The Glycaemic Index
The Glycaemic Index is a measure of how quickly blood glucose levels rise after eating a particular type of food.
What is the glycaemic index?
The Glycaemic Index (GI) is a classification of carbohydrate-containing foods based on their potential effect on blood glucose levels. Foods are given a GI number according to their potential effect on blood glucose levels. Glucose has a GI of 100 and other foods are measured against it. In general slowly absorbed foods have a low GI rating, while foods that are more quickly absorbed have a higher rating.
When you have diabetes, choosing slowly absorbed carbohydrates, instead of quickly absorbed carbohydrates, may help even out your blood glucose levels, help fill you up and feel less hungry between meals.
Other things can affect the GI of a food such as how ripe it is, how processed it is and how it is cooked. Fat and protein lower the GI of a food.

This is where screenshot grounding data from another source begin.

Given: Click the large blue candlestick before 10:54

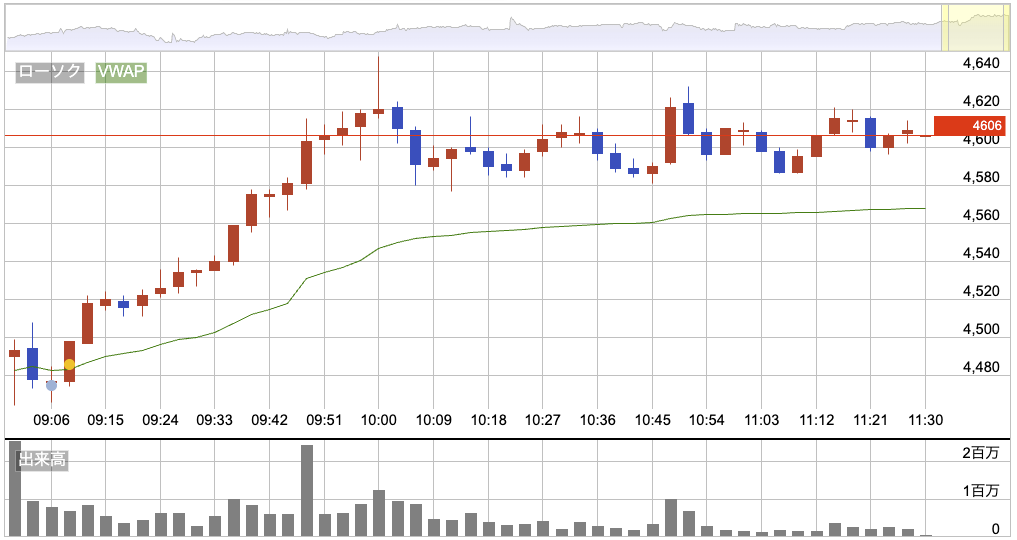Looking at the screenshot, I should click(688, 118).
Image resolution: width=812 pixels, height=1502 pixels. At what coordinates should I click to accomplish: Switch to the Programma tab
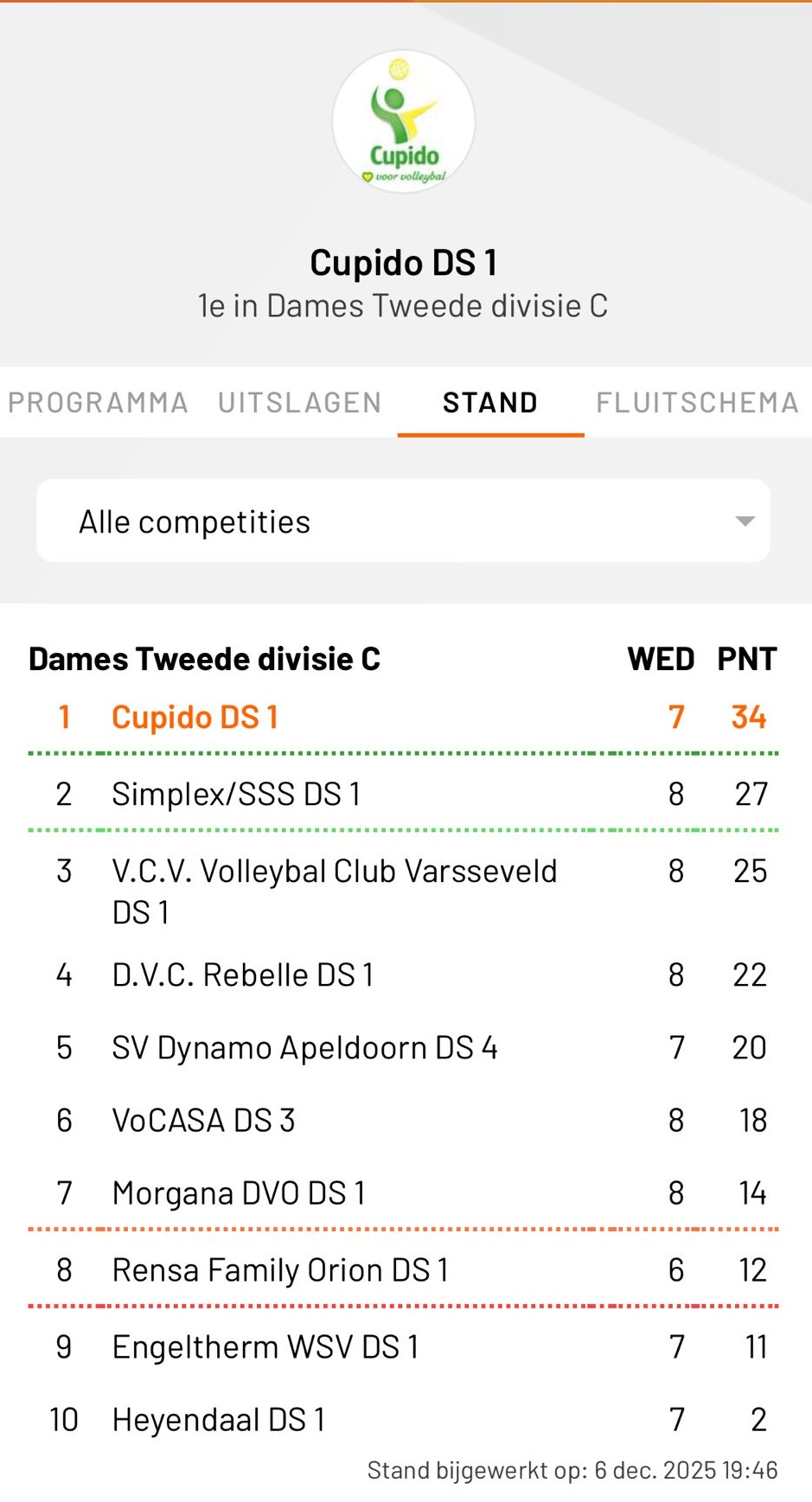click(x=98, y=403)
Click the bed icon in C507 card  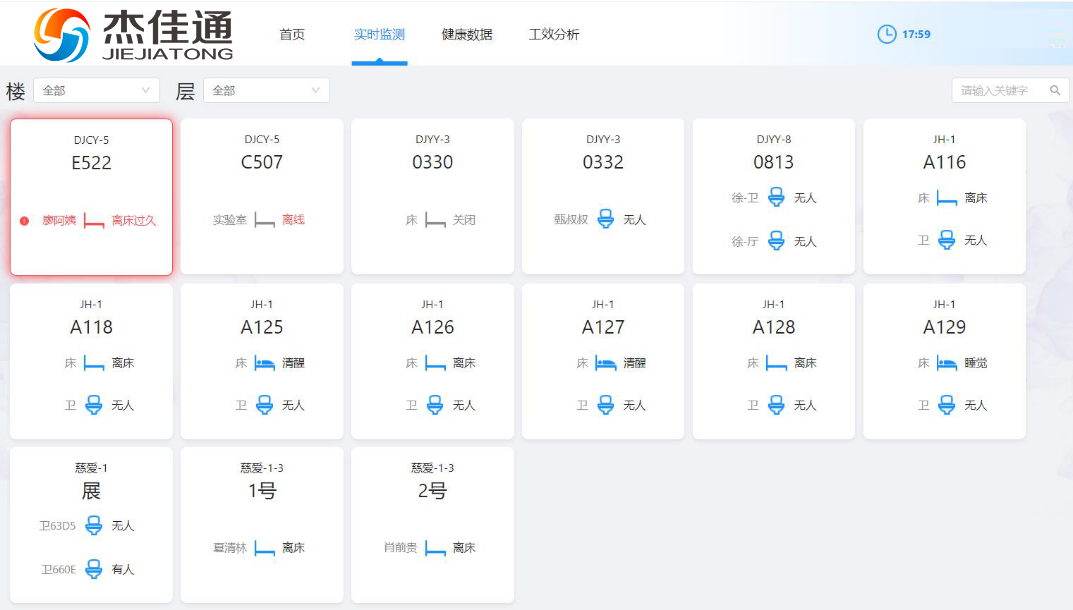pos(264,220)
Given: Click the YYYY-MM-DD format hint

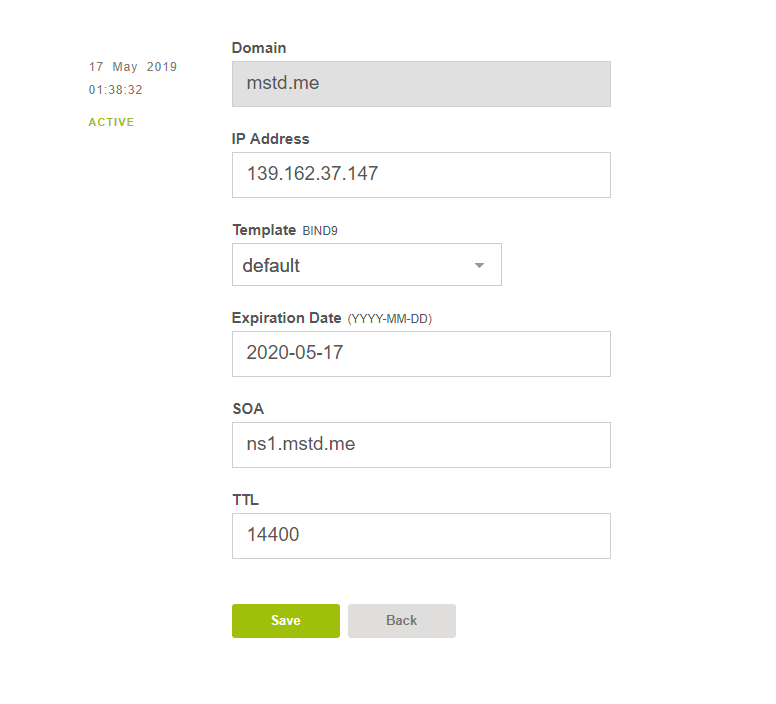Looking at the screenshot, I should (x=389, y=319).
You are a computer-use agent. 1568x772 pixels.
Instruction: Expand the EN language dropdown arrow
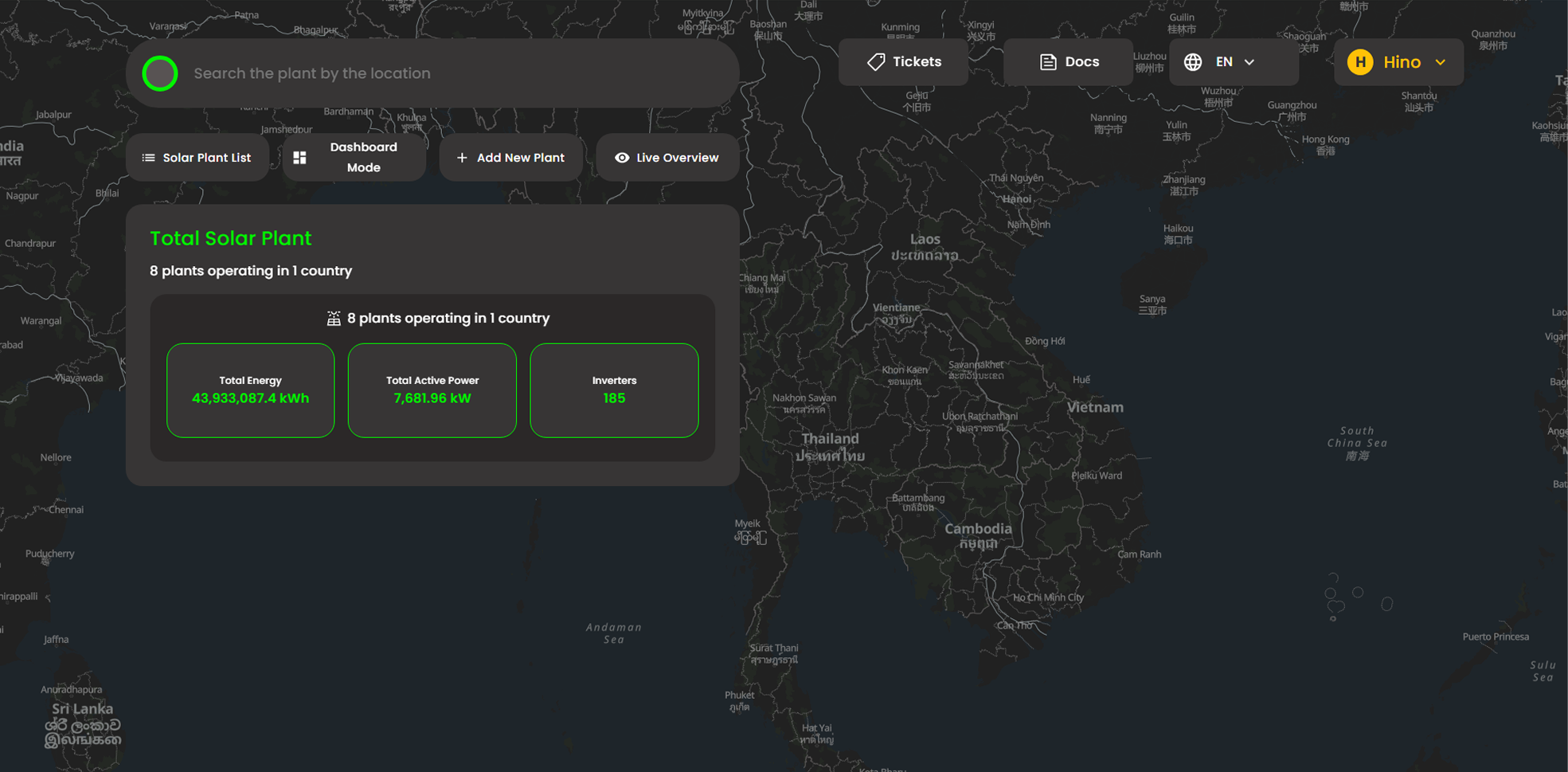coord(1249,62)
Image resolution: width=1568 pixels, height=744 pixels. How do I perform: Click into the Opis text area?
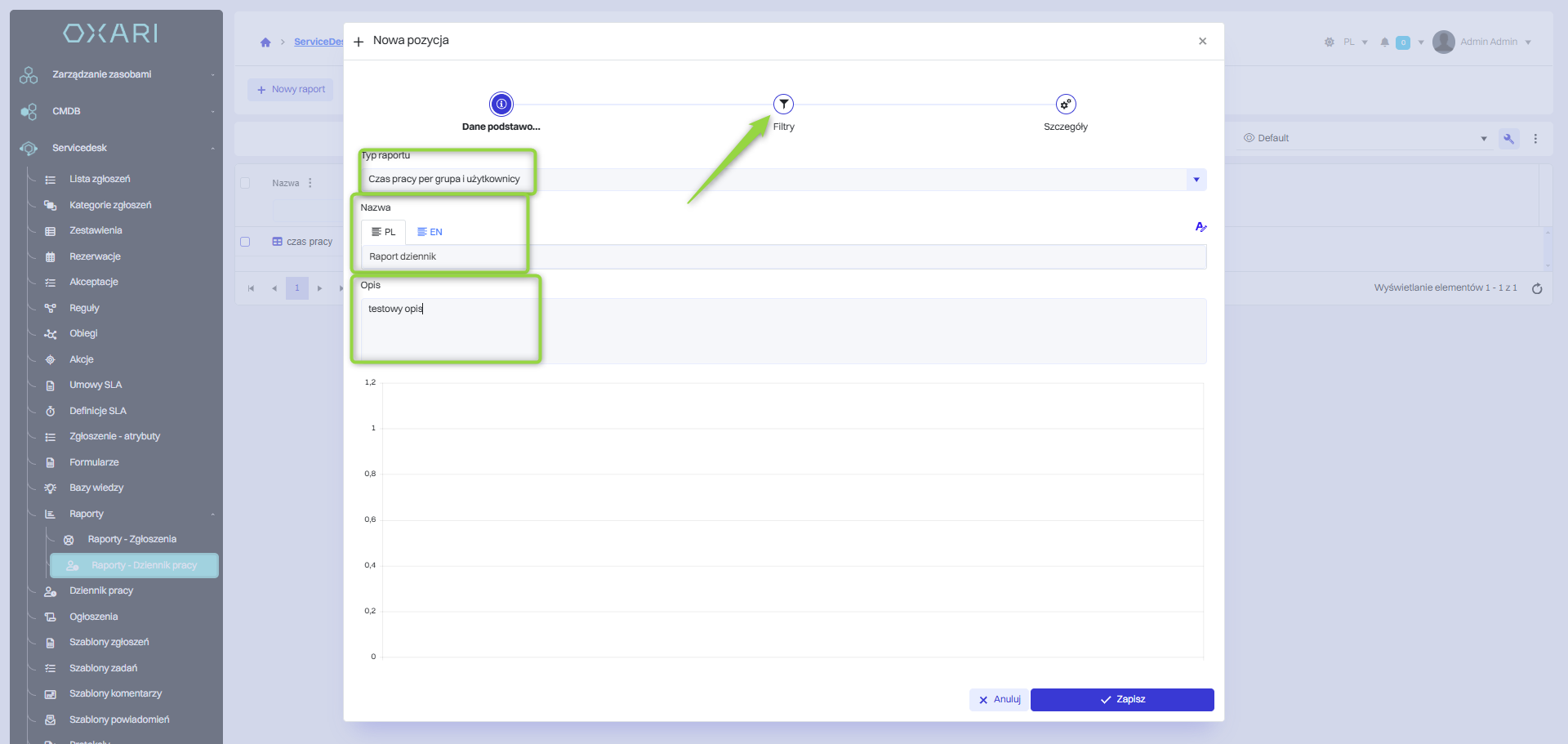[782, 331]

It is important not to just concentrate on the GI value of foods, portion sizes of any carbohydrates are important. Low GI foods should not be eaten without restriction nor should high GI always be avoided. Try to think about the balance of your meals, which should be low in fat, salt and sugar and contain fruit and vegetables. We eat different foods in different amounts so portion size will also affect your glucose levels.
GI is just one tool or approach to help you become more aware of the carbohydrates you eat. If you are keen to know more, there are lots of books on the GI. You could ask you diabetes nurse or doctor to refer you to a dietician for further support.